O Sr.Pê manteve o discurso:
-Eu não sou louco para deixar a minha família desprovida! Mas também não seria capaz de encarar a minha família se tivesse que aceitar tudo o que me oferecem! E, depois, alguma coisa se haveria de arranjar! Estava desempregado mas de certeza que haveria de dar a volta à coisa…
-Ganda maluco! – exclamou Maria.
Houve risinhos, outros emudeceram, o Sr.Pê nem sequer pestanejou.
-Sabes o que quero dizer com isto, não sabes? Que o carácter tem muito mais valia do que se se concordar e aceitar tudo! Que devemos dizer aquilo que nos vai na alma, sem receios ou tabus, independentemente do cargo que ocupamos.
-Sabe o que me chamam quando tomo posições dessas? Mau feitio! – respondeu Maria em tom sarcástico.
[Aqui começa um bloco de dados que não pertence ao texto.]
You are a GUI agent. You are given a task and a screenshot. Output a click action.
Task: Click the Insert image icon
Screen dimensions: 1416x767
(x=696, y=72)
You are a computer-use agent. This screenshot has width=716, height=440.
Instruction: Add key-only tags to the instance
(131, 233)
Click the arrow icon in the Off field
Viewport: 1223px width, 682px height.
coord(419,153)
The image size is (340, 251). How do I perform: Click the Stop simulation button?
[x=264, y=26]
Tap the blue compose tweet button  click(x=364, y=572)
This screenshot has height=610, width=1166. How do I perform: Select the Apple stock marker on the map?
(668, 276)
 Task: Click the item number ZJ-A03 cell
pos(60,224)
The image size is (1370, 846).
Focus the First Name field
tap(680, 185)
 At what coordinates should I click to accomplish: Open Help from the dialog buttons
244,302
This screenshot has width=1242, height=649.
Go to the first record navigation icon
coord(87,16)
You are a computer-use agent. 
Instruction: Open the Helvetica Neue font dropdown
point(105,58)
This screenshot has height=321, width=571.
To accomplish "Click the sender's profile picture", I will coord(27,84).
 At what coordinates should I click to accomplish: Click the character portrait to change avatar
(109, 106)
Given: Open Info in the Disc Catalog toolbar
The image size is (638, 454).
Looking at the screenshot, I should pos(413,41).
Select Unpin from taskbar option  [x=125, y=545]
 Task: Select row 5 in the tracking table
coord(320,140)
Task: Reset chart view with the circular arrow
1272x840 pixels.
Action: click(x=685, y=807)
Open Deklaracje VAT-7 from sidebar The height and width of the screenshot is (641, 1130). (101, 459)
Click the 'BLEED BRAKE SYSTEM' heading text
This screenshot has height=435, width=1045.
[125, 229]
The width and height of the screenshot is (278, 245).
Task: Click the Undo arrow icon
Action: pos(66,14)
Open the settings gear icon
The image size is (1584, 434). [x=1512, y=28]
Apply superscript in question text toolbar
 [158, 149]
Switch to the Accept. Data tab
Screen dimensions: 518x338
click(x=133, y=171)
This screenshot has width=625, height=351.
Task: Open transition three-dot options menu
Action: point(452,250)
O Sr.Pê então recordou-se de Maria, anos passados, num convívio da empresa, em que gracejava e ele ao passar lhe teria dito que ela tinha “mau feitio”. E lembrou-se com toda a clareza da sua resposta: “- Frontalidade, Sr.Pê!”. E lembrou-se igualmente como durante dias a fio aquela voz lhe tinha martelado o seu pensamento, desafiando a sua rotina, o seu método, a sua tranquilidade.
- Mau feitio têm os estúpidos que não aceitam que não sabem fazer e têm a prosápia de concordar com o patrão, só por que é o patrão. Quando eu ainda não era patrão, nunca me encolhi.
-Diz isso porque pode, Sr.Pê.
-Digo-te que deves continuar a ter esse “mau feitio”… - e sorriu-lhe amigavelmente.
Abriu a carteira, escolheu um cartão de crédito e pagou o almoço.
De semblante fechado deu por fim os trabalhos, despediu-se agradecendo a disponibilidade de todos e ressalvando que a porta do seu gabinete sempre estaria aberta – incluindo a sua varanda – e entrou no seu carro negro, onde o motorista o aguardava com o ar condicionado ligado.
Não olhou mais para trás para os ver afastar em direcção à empresa.
-Julio, para o Marquês! Vamos trabalhar, seu “ganda” maluco!